Exemption for “Spare Parts” A spare part is defined strictly as a replacement for an identical or functionally equivalent part used for repair or maintenance after the device has been placed on the market. These items are not classified as medical devices and do not require approval under Act 737 for importation or placement in the market, provided they do not modify the device’s original specifications.
Definition of “Components” Components are defined as parts integrated during the pre-market manufacturing phase to enable the device’s function. They are not considered medical devices and are controlled through the manufacturer’s quality management system (QMS) rather than individual registration.
The “Battery Rule” (Component vs. Spare Part) The guidance clarifies that items like rechargeable batteries or chargers are considered components when packaged with the main device. However, if the same items are supplied subsequently as replacements, they are treated as spare parts, meaning they do not require separate registration if they are identical to the approved components.
WHAT MDA MEDICAL DEVICE GUIDANCE DOES THIS MEAN FOR YOU?
For manufacturers of medical devices, the Second Edition of the Guidance Document signals a shift towards stricter categorization but greater logistical flexibility for after-sales support.

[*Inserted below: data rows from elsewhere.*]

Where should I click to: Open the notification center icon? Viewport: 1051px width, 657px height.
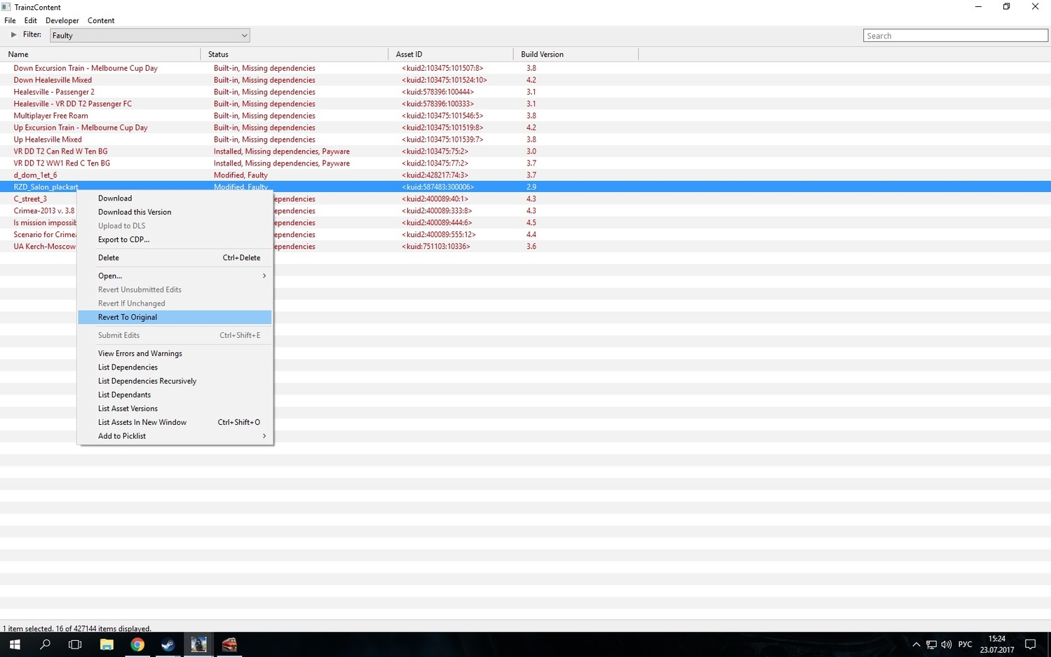[1030, 644]
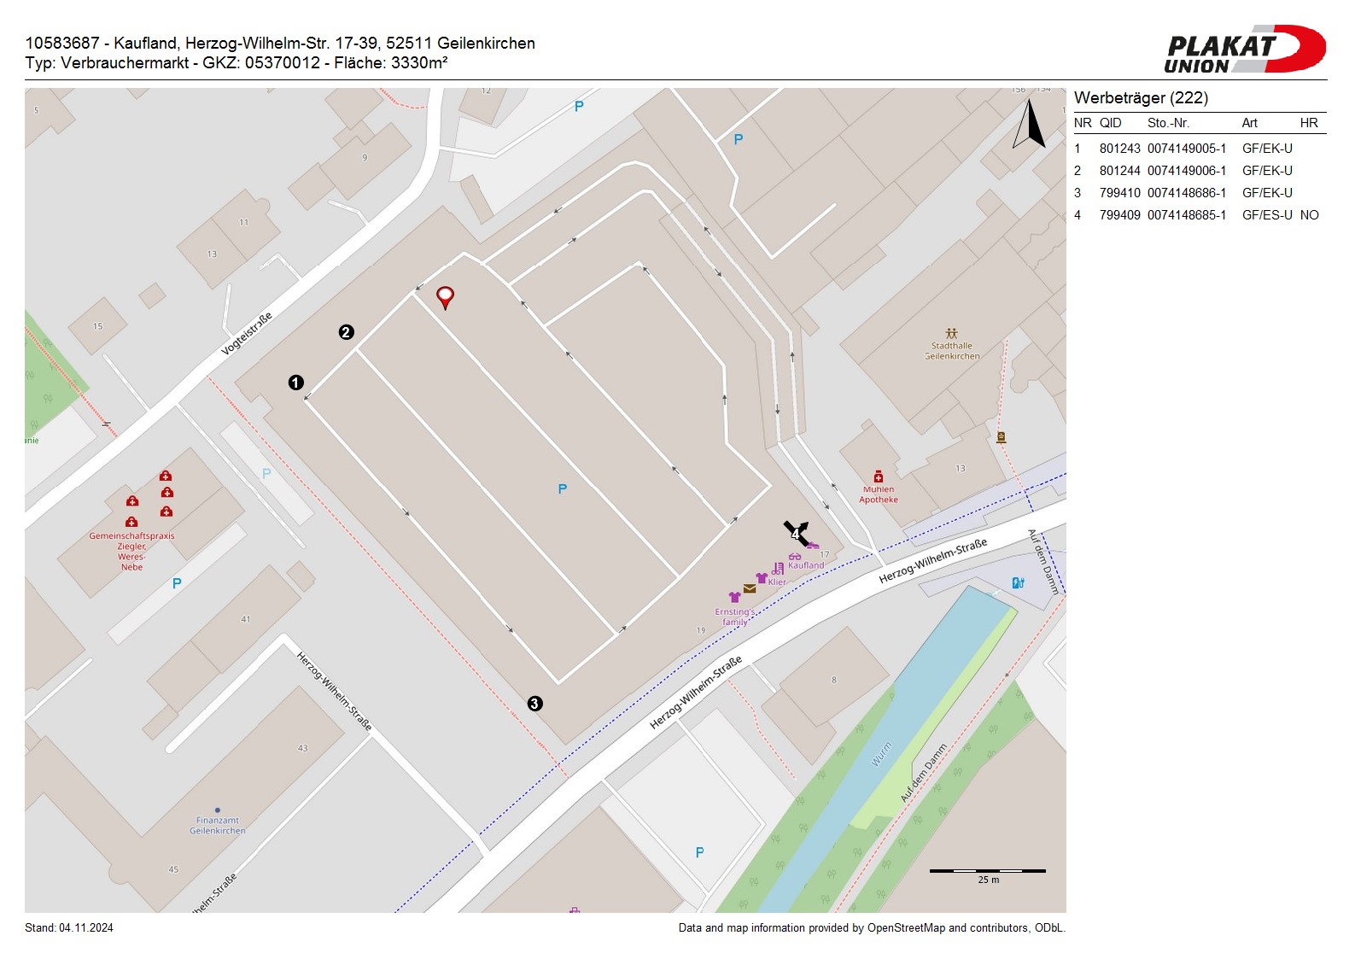Click the 25 m scale bar
This screenshot has width=1355, height=959.
(987, 871)
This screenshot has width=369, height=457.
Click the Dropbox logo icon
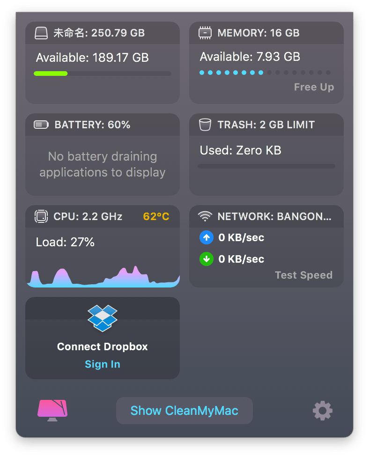pyautogui.click(x=103, y=318)
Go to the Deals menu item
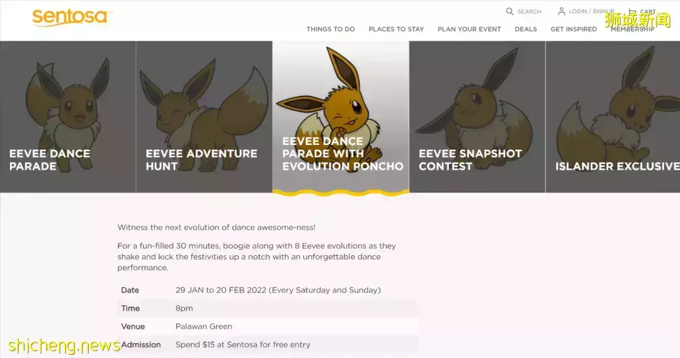This screenshot has height=358, width=680. click(526, 29)
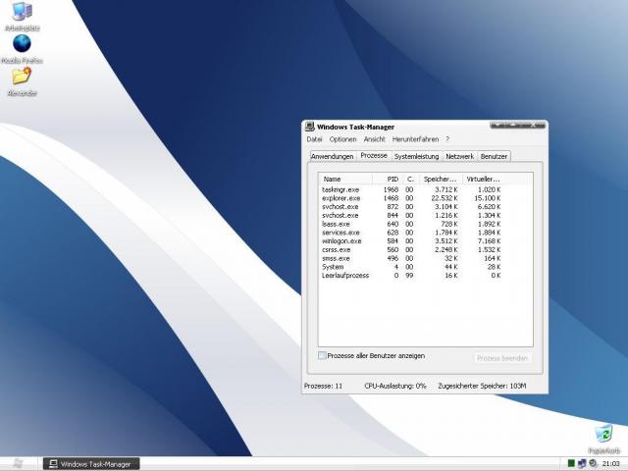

- Audit Your Inventory: You must verify if items currently sold as “parts” meet the new definition of Accessories. If so, they must be registered individually to ensure compliance.
- Streamline Repair Logistics: The clear exemption of Spare Parts from registration requirements means you can fast-track the importation of repair parts without the regulatory burden previously associated with “device components.”
- Update Labeling: Ensure that accessories are labeled according to their specific classification and that your parent device’s instructions for use (IFU) clearly list supported accessories to avoid off-label risks.
While the guidance is still a draft open for consultation until 18 December 2025, manufacturers should prepare for these definitions to become the standard for regulatory control in Malaysia.